Work out how many lines in the data hold the word "agent", and reply with that number only.
+ + + + + + +
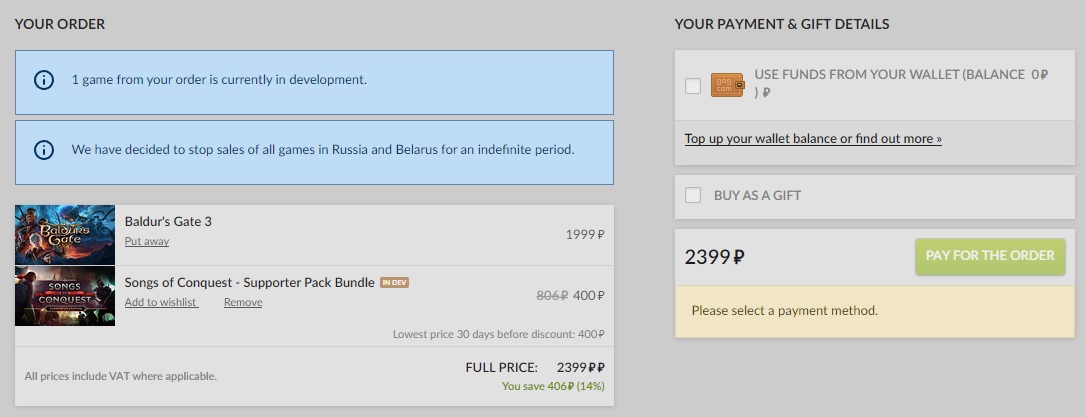Click the Buy as a gift label

tap(757, 195)
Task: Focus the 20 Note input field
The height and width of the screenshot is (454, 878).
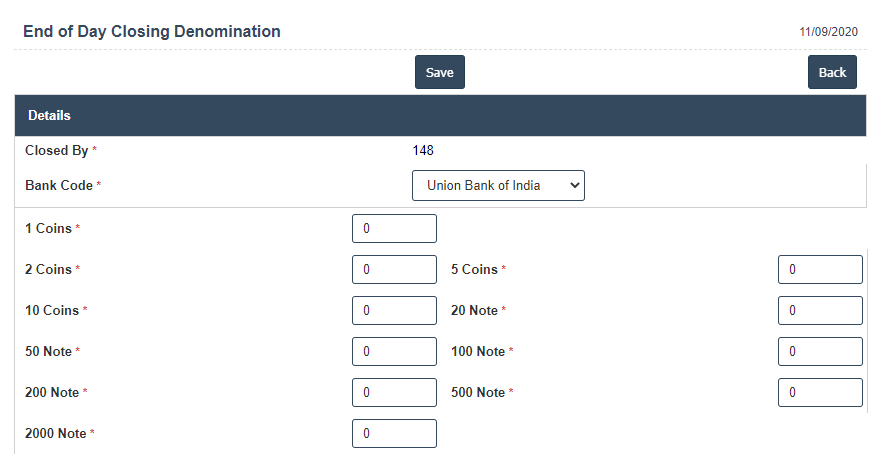Action: pyautogui.click(x=820, y=310)
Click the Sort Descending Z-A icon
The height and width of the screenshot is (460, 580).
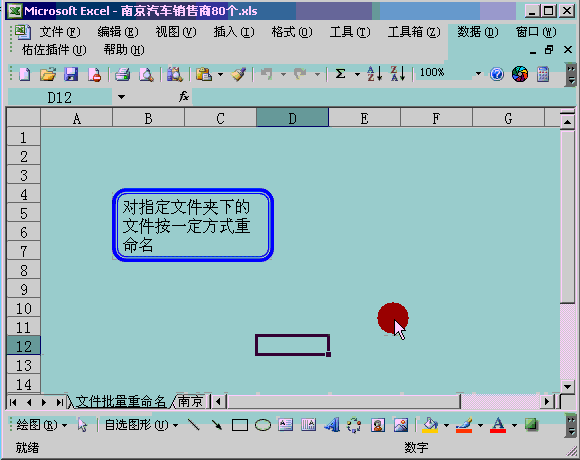(398, 74)
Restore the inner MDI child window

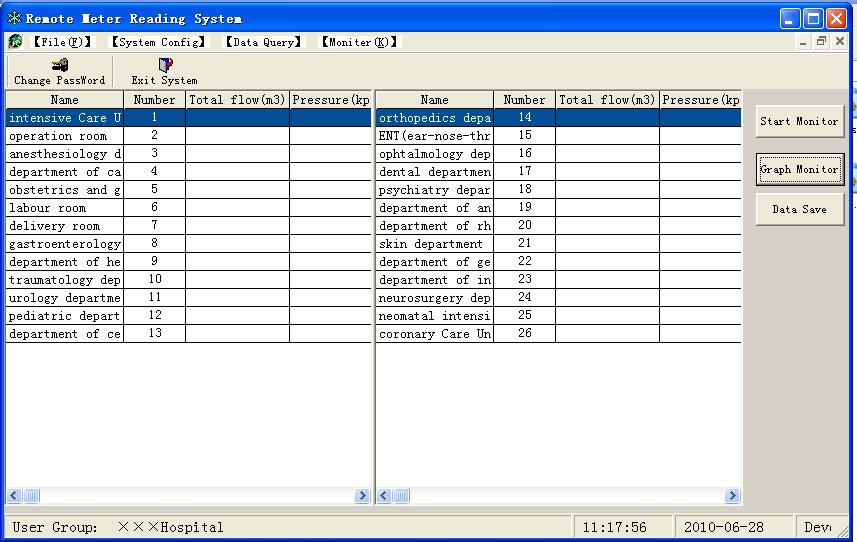tap(821, 42)
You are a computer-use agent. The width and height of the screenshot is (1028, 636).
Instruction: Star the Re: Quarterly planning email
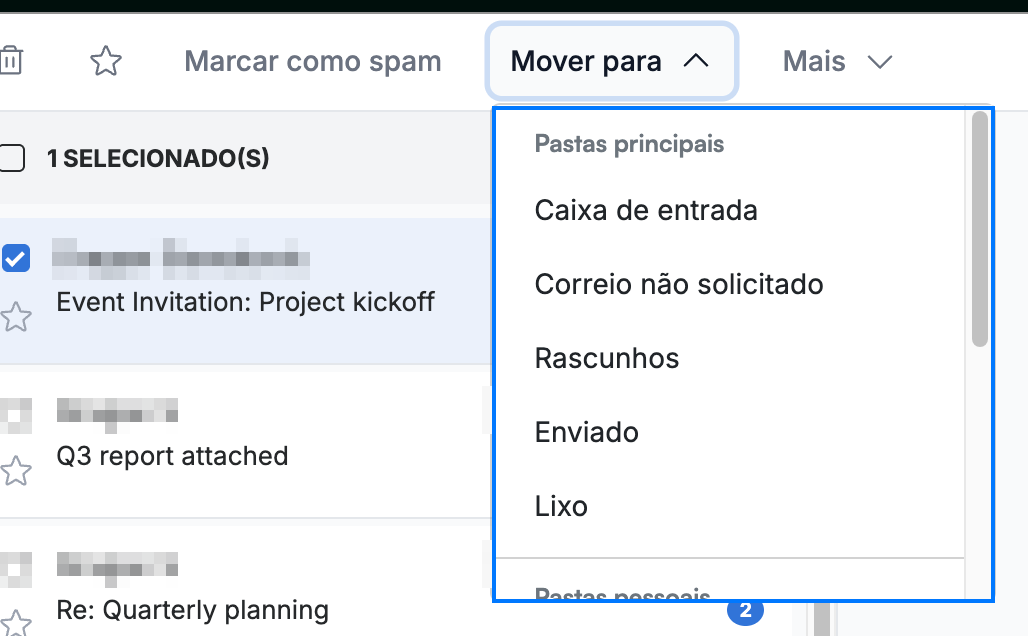(x=15, y=623)
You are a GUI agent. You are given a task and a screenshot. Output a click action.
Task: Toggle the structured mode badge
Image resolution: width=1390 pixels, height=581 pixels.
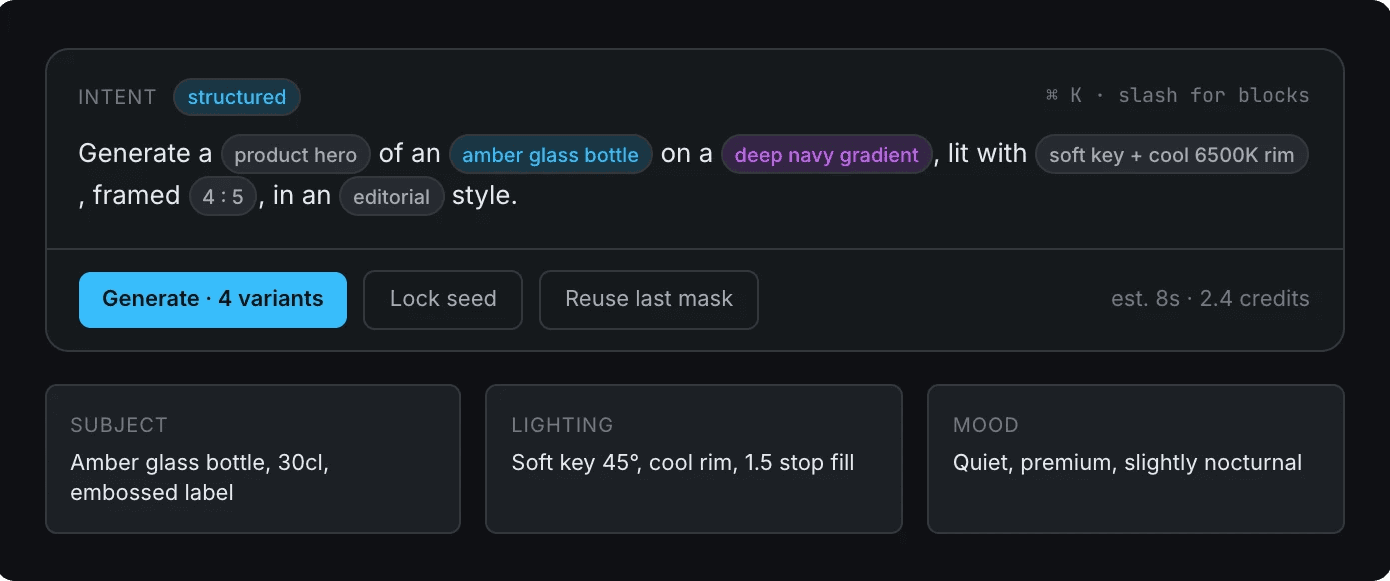pyautogui.click(x=237, y=97)
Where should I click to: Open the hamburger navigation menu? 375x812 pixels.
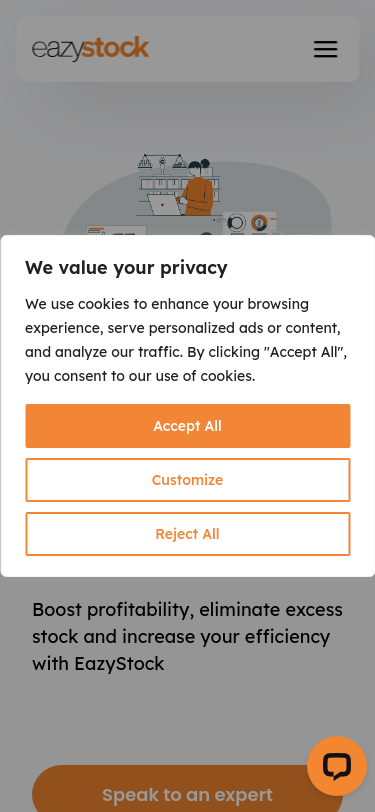[x=325, y=49]
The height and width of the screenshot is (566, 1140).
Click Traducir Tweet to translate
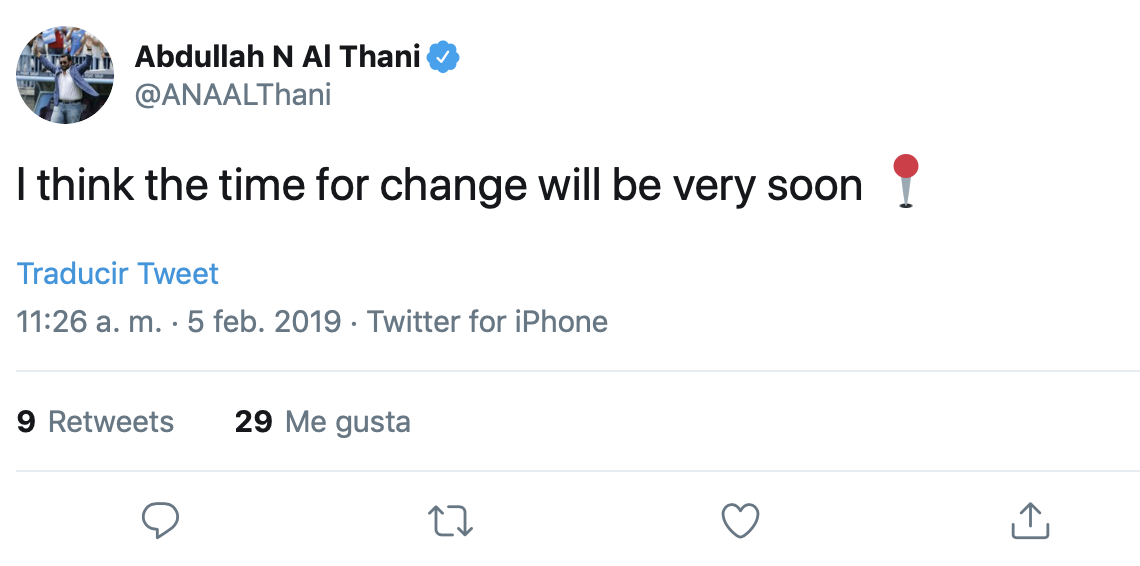click(117, 273)
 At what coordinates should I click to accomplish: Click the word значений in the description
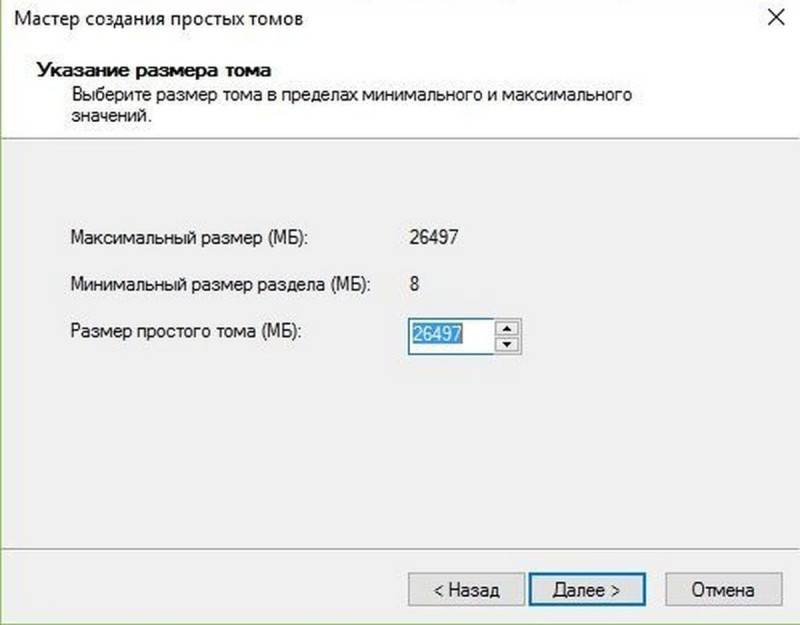pyautogui.click(x=112, y=115)
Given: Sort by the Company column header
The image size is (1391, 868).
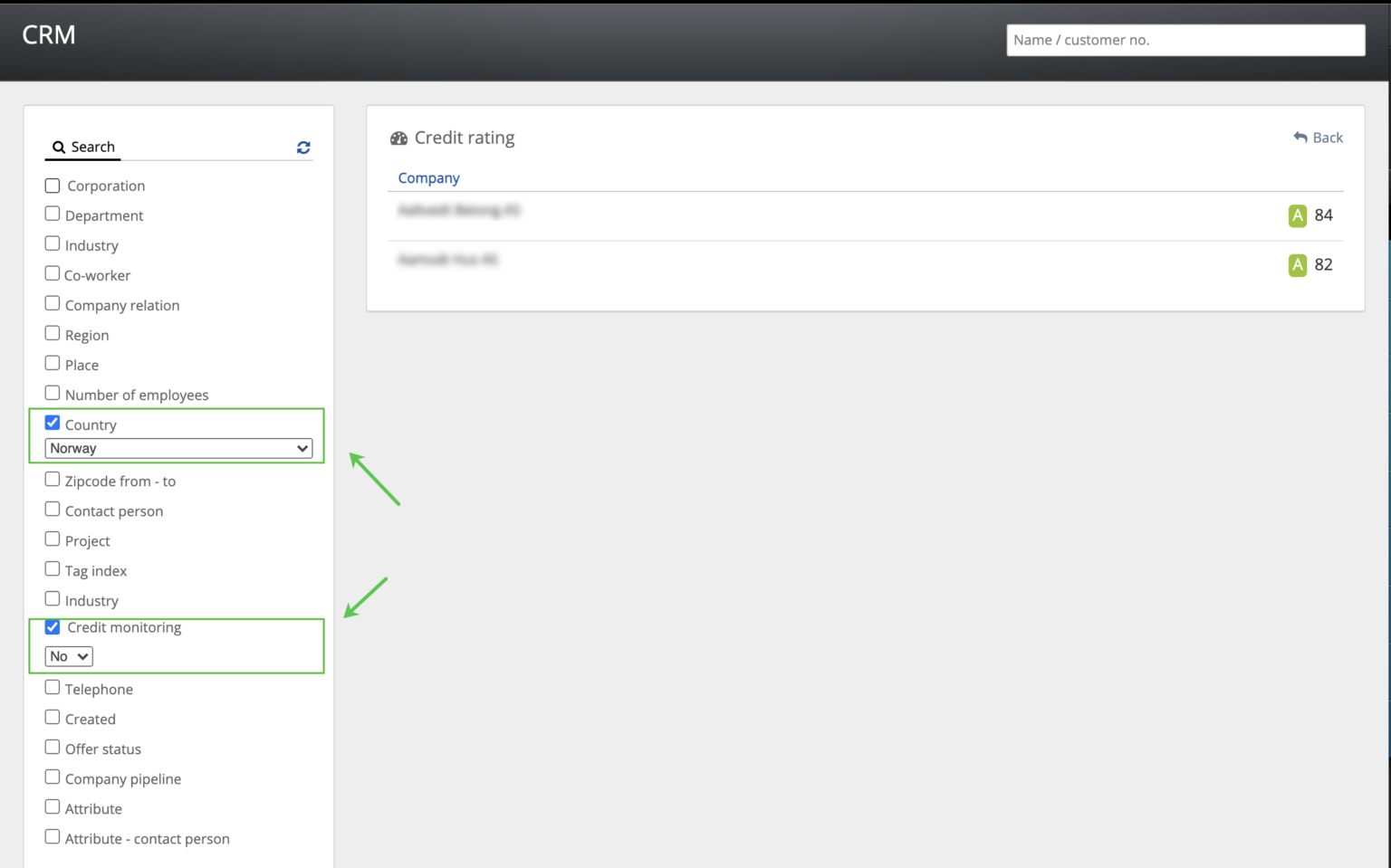Looking at the screenshot, I should [x=428, y=178].
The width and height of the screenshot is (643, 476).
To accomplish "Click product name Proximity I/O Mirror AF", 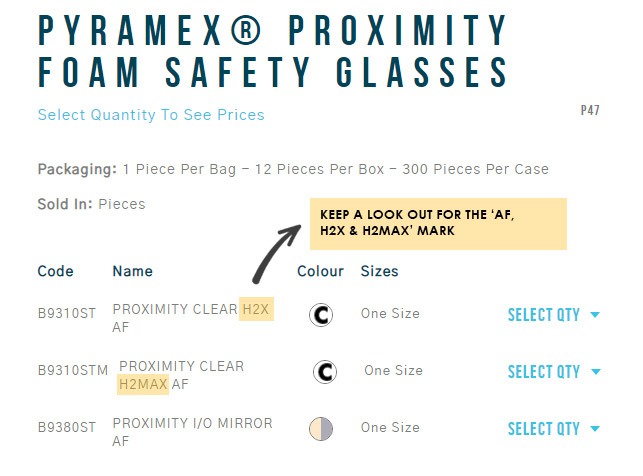I will (192, 432).
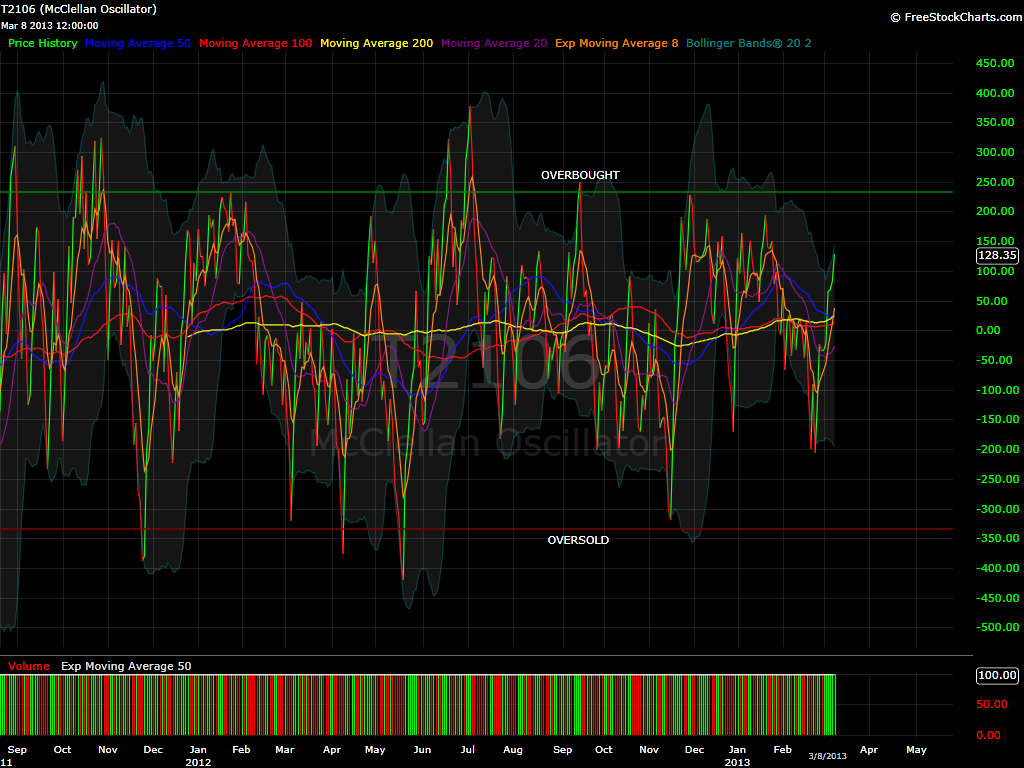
+ + + + + + +
### Task solution
2